¾    Zajmijcie się ciałem Chrystusa!

W zaprezentowanych hasłach zwraca uwagę zestawienie słów określających rzeczywistości sakralne ze słowami obscenicznymi, wulgarnymi, a także przypisywania Kościołowi hierarchicznemu odpowiedzialności za rzekome czy rzeczywiste dramaty kobiet. Całość haseł wyraźnie odmawiała Kościołowi prawa zabierania głosu w sprawach dotyczących podstawowego prawa człowieka, w tym także prawa człowieka, który może stać się członkiem tegoż Kościoła. Była to zarazem negacja prawa Kościoła do wypowiadania się w kwestiach moralnych, który to głos należy do misji Kościoła, Jego zadań.

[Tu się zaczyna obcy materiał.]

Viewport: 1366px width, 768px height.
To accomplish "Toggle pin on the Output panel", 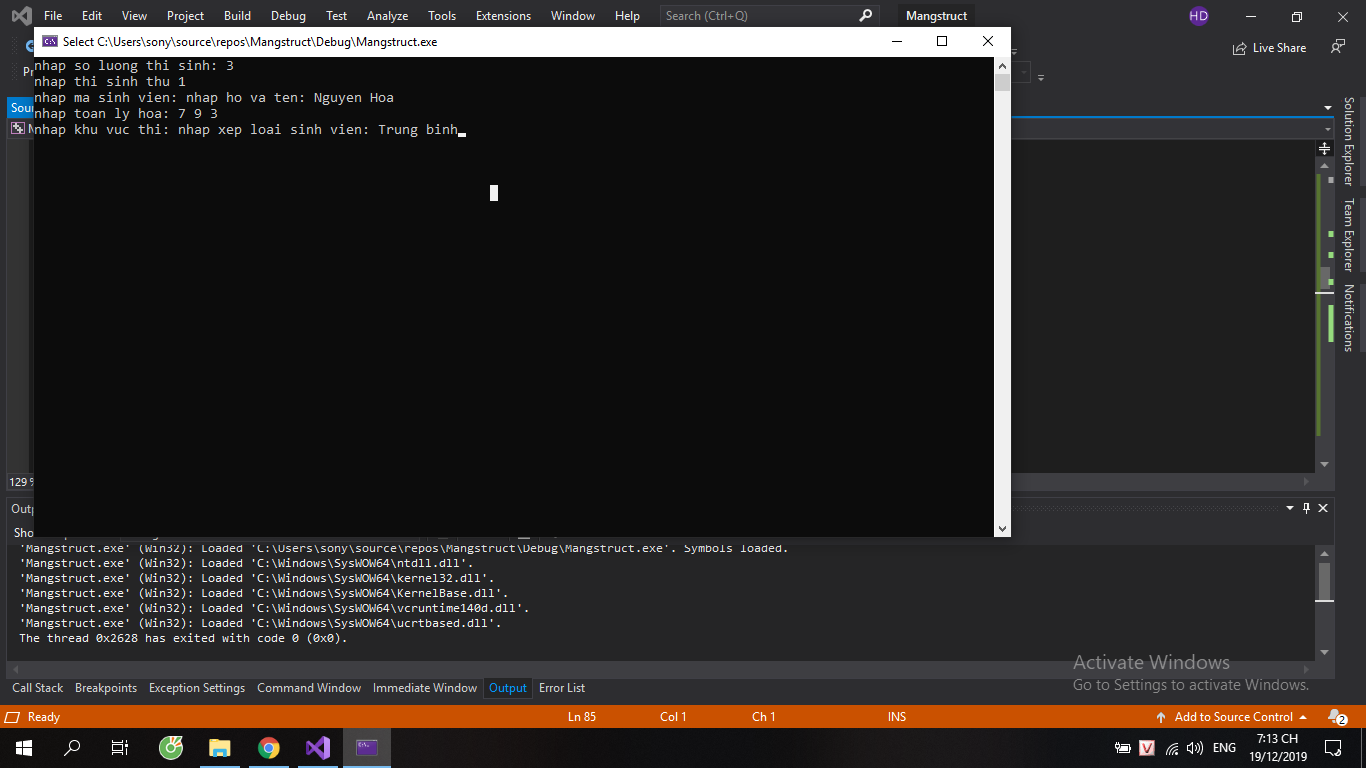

2. Tęczowa Maryja w kształcie waginy

Promocja tak zwanych „praw reprodukcyjnych” wraz z agresywną promocją aborcji, jako podstawowego z tych roszczeń ma niewątpliwy związek z ekspansją ideologii gender. Trzeba przypomnieć, że postulaty owych tzw. „praw reprodukcyjnych”, które zostały wprowadzone w obieg prawodawstwa międzynarodowego wraz z Konferencją Pekińską stanowią niezbywalny wyraz tej ideologii. Mają one stanowić o wyzwoleniu kobiety z jej największego ucisku, jakim jest macierzyństwo – symbol i rzeczywistość podporządkowania mężczyźnie.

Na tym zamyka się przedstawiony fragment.